The City Council called the election Dec. 17, 2019, for March 3, 2020, the next available election date on the State of Oklahoma’s 2020 election calendar.
Yes. In 1989, there were successful initiative petitions for a permanent 3/4-cent sales tax for public safety services (primarily the Police and Fire departments) and a permanent 1/8-cent sales tax for the Oklahoma City Zoo. Voters approved the public safety initiative in 1989, and the Zoo initiative in 1990. Both are still in place. Both taxes also work in much the same way as this one. The City Council has ultimate authority to decide how to spend the money within the limited range of purposes defined in the ordinance.
Does this have anything to do with MAPS 4?
The Finance Department estimates the proposed parks sales tax would have raised about $15 million annually.
The City Council would have overseen spending of revenue. Funds would have been spent only on parks operated by OKC Parks, not City-owned parks operated by non-governmental foundations like Scissortail Park or Myriad Botanical Gardens. The funds would have supported maintenance, improvements, programming and other parks operations expenses.

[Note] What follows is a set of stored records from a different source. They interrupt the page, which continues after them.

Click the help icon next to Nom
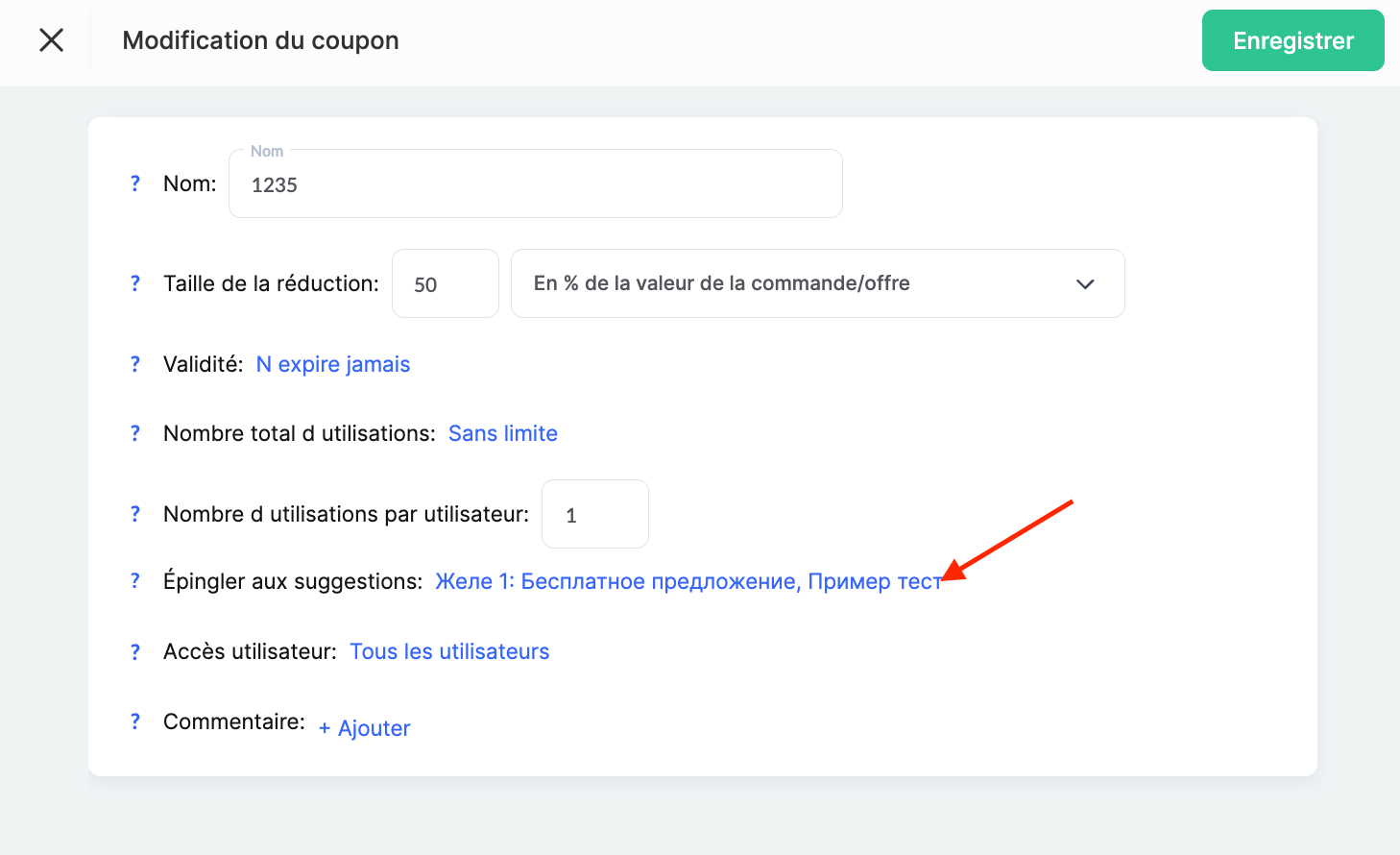(x=135, y=183)
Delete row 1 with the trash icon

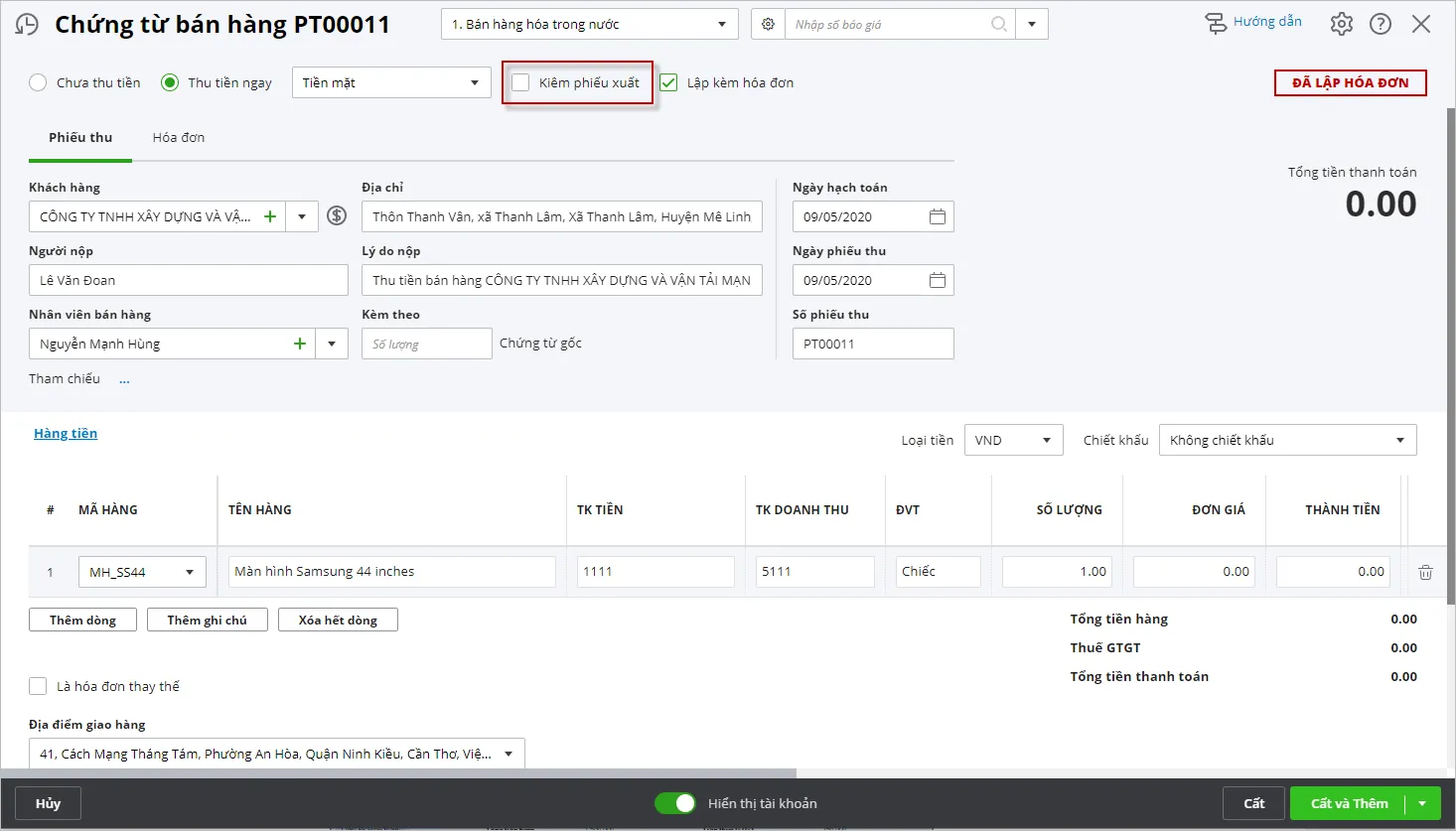pos(1425,572)
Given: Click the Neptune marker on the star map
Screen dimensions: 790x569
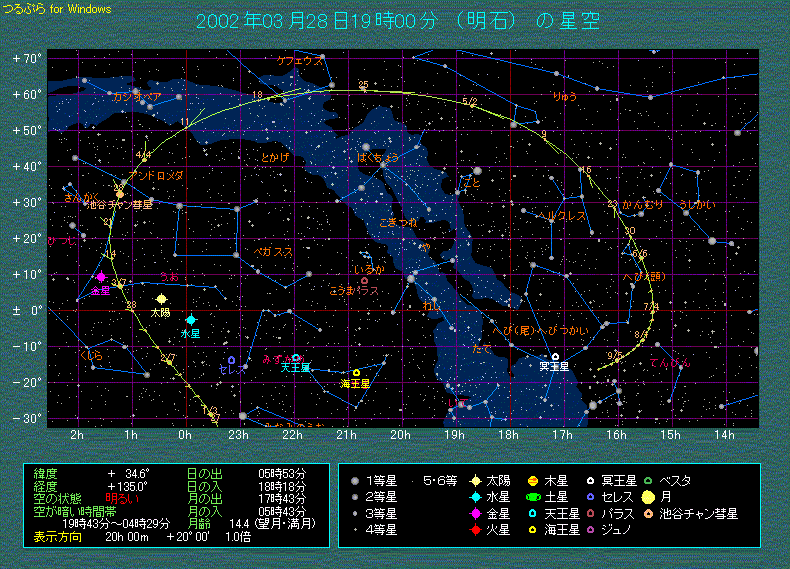Looking at the screenshot, I should tap(357, 373).
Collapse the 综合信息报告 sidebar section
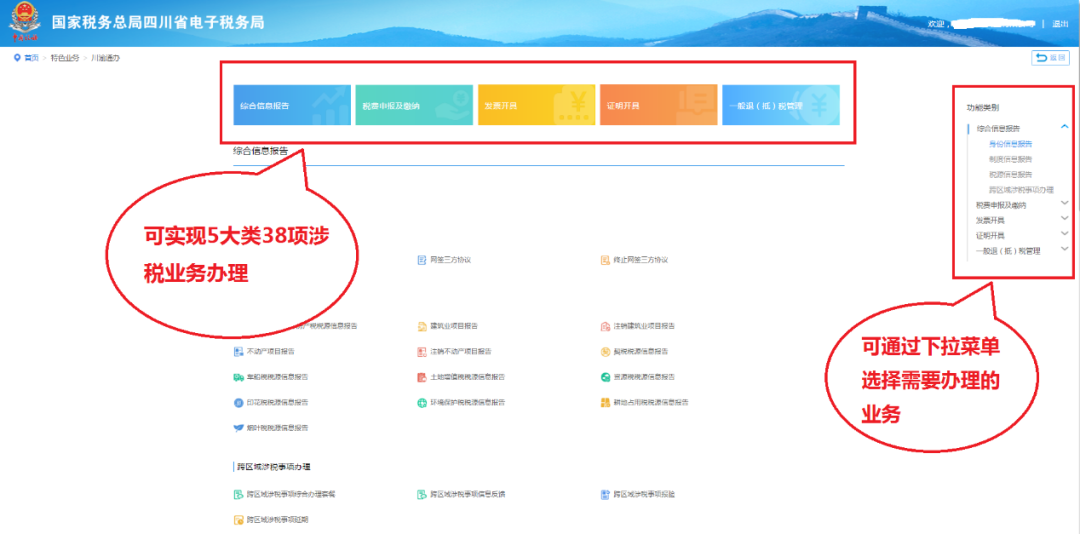Image resolution: width=1080 pixels, height=534 pixels. [x=1064, y=128]
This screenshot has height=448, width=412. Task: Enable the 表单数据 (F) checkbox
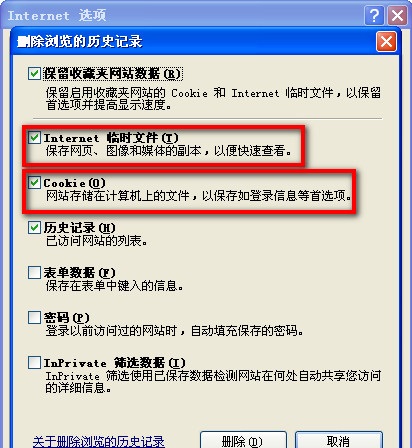point(34,273)
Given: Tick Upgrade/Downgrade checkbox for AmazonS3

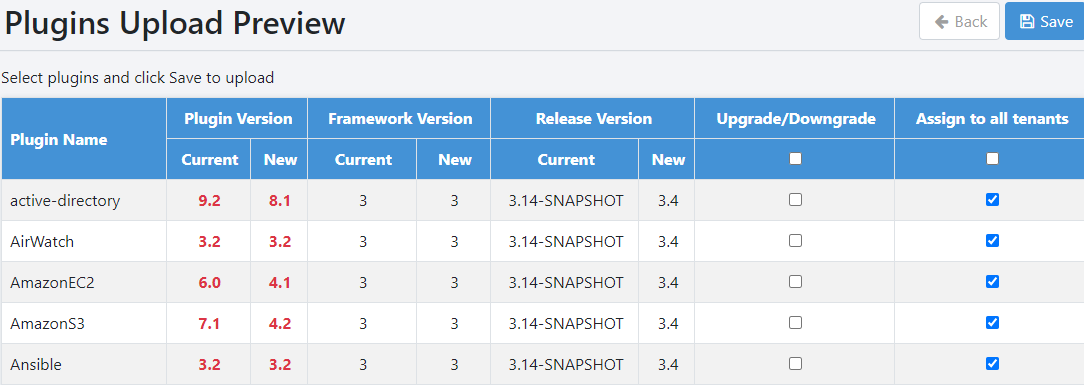Looking at the screenshot, I should click(x=795, y=322).
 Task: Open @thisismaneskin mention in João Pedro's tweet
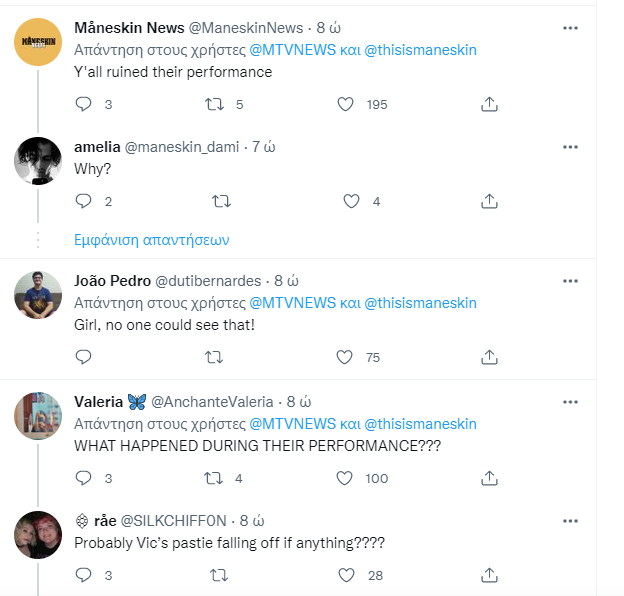click(419, 303)
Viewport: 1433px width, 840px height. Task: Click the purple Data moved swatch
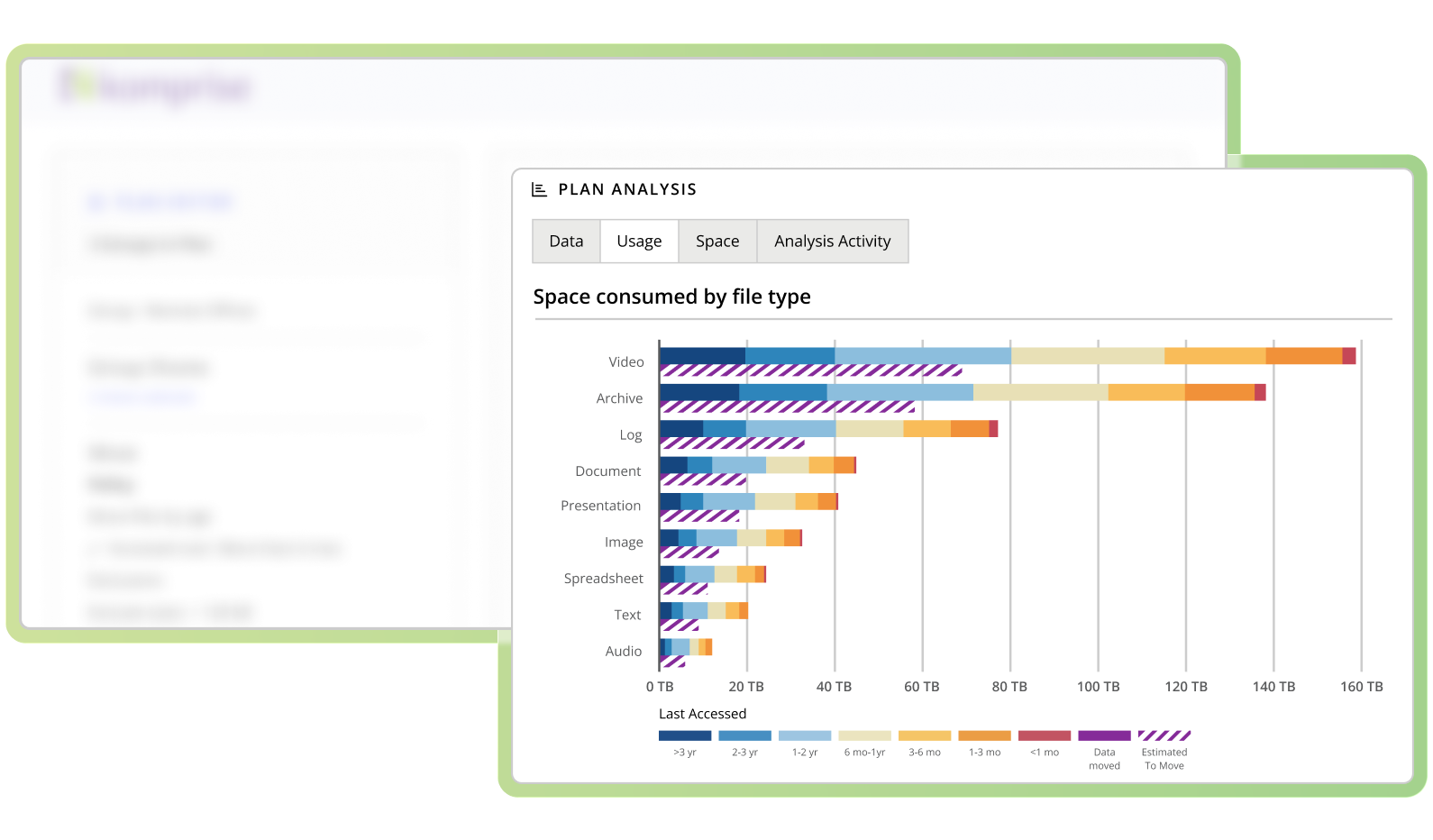(x=1104, y=735)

The City of Oklahoma City's General Fund budget includes OKC Parks operations. Sales tax is the General Fund's primary revenue source. Most of the General Fund goes to public safety services, with parks and other public services making up the rest. The OKC Parks budget would have included dedicated funding from the proposed parks sales tax. Capital improvement projects for OKC Parks are largely funded by bond funds in the Better Streets, Safer City program, and upcoming MAPS 4 investments.
Yes. It would have been an increase of 12.5 cents in sales tax on a $100 purchase. The sales tax rate in most of Oklahoma City would have risen from 8.625% to 8.75% on July 1. (The overall tax rate in the parts of Oklahoma City in Canadian, Cleveland and Pottawatomie counties is slightly higher than in Oklahoma County because of county sales taxes.)
The overall sales tax rate in most of Oklahoma City is be 8.625%, with slightly higher rates in Canadian, Cleveland and Pottawatomie counties because of county sales taxes. Of that, 4.125% is City sales tax. The rest is state or county sales tax.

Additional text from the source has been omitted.